▶ _What to produce_
Each entry below is to be restated word for word, with no pictures carried over.
Start of Exercise inputs
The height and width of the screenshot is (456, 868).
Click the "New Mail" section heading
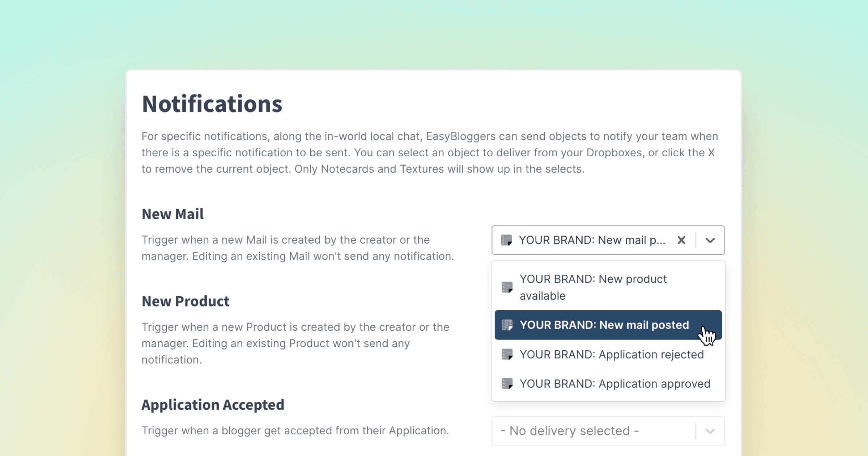(x=173, y=214)
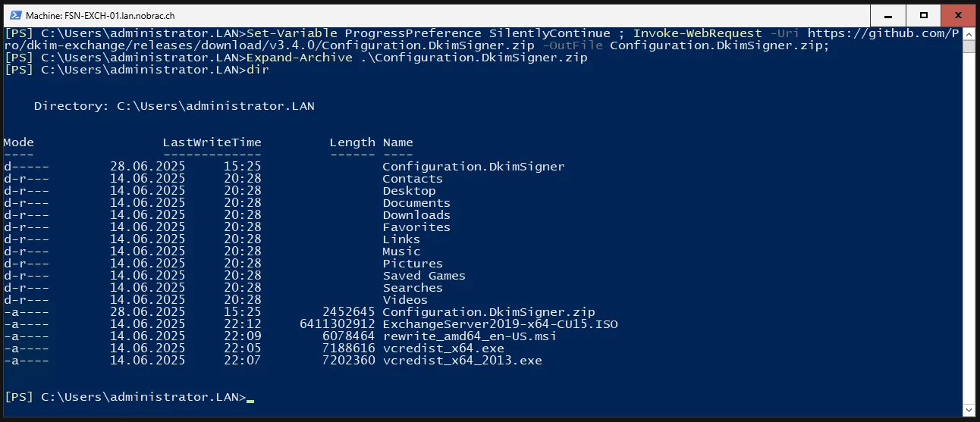980x422 pixels.
Task: Click the LastWriteTime column header
Action: click(212, 142)
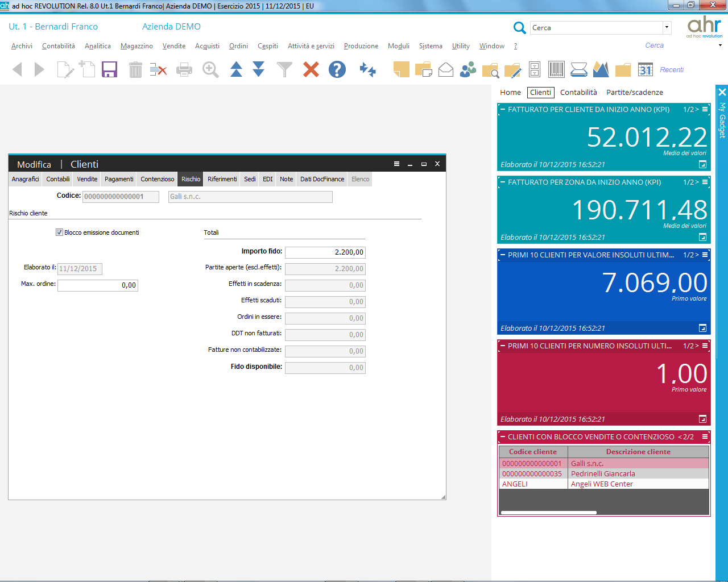Select the Partite/scadenze gadget page
The height and width of the screenshot is (582, 728).
[634, 93]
End of Exercise inputs
▶ _Your response_
The height and width of the screenshot is (456, 868).
Click the "New Mail" section heading
(x=173, y=214)
980x422 pixels.
Task: Click the LastWriteTime column header
Action: click(212, 142)
Select the Partite/scadenze gadget page
The height and width of the screenshot is (582, 728).
[634, 93]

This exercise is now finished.